BBX proteins promote HY5-mediated UVR8 signaling in Arabidopsis

Plants undergo photomorphogenic development in the presence of light. Photomorphogenesis is repressed by the E3 ubiquitin ligase CONSTITUTIVELY PHOTOMORPHOGENIC1 (COP1), which binds substrates through their valine-proline (VP) motifs. The UV RESISTANCE LOCUS8 (UVR8) photoreceptor senses UV-B and inhibits COP1 through cooperative binding of its own VP motif mimicry and its photosensing core to COP1, thereby preventing COP1 binding to substrates, including the bZIP transcriptional regulator ELONGATED HYPOCOTYL5 (HY5). As a key promoter of visible light and UV-B photomorphogenesis, HY5 functions together with the B-box family transcription factors BBX20–22 that were recently described as HY5 rate-limiting coactivators under red light.

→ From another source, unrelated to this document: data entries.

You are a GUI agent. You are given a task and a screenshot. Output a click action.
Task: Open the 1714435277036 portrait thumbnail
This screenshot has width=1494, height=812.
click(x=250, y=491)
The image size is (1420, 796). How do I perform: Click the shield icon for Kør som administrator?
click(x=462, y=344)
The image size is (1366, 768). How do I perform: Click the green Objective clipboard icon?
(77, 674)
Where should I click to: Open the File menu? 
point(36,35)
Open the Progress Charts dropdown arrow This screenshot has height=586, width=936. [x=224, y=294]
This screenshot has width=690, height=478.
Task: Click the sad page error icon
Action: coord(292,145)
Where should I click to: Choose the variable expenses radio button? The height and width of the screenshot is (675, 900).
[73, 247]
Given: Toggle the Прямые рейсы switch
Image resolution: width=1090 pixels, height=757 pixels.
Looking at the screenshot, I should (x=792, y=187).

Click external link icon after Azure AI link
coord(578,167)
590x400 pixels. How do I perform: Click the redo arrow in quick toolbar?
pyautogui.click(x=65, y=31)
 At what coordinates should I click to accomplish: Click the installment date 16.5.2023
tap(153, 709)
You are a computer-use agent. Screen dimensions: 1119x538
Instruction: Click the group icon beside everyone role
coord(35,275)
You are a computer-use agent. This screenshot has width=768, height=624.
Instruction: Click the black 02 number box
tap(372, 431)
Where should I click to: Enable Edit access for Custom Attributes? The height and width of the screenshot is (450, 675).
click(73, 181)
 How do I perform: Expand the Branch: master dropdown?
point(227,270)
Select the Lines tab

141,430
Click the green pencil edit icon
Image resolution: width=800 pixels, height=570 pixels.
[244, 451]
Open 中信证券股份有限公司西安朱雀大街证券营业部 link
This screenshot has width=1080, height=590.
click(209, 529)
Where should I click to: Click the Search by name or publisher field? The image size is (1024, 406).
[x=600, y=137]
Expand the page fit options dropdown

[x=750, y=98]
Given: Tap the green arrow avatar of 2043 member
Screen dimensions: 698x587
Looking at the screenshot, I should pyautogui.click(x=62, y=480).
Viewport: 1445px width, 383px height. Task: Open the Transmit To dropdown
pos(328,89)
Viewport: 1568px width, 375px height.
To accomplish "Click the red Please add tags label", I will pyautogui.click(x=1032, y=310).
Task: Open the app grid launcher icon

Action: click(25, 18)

Here we describe a hypermorphic bbx21-3D mutant with enhanced photomorphogenesis, which carries a proline-314 to leucine mutation in the VP motif that impairs interaction with and regulation through COP1. We show that BBX21 and BBX22 are UVR8-dependently stabilized after UV-B exposure, which is counteracted by a repressor induced by HY5/BBX activity. bbx20 bbx21 bbx22 mutants under UV-B are impaired in hypocotyl growth inhibition, photoprotective pigment accumulation, and expression of several HY5-dependent genes. We conclude that BBX20–22 importantly contribute to HY5 activity in a subset of UV-B responses, but that additional, presently unknown coactivators for HY5 are functional in early UVR8 signaling. ### Competing Interest Statement The authors have declared no competing interest.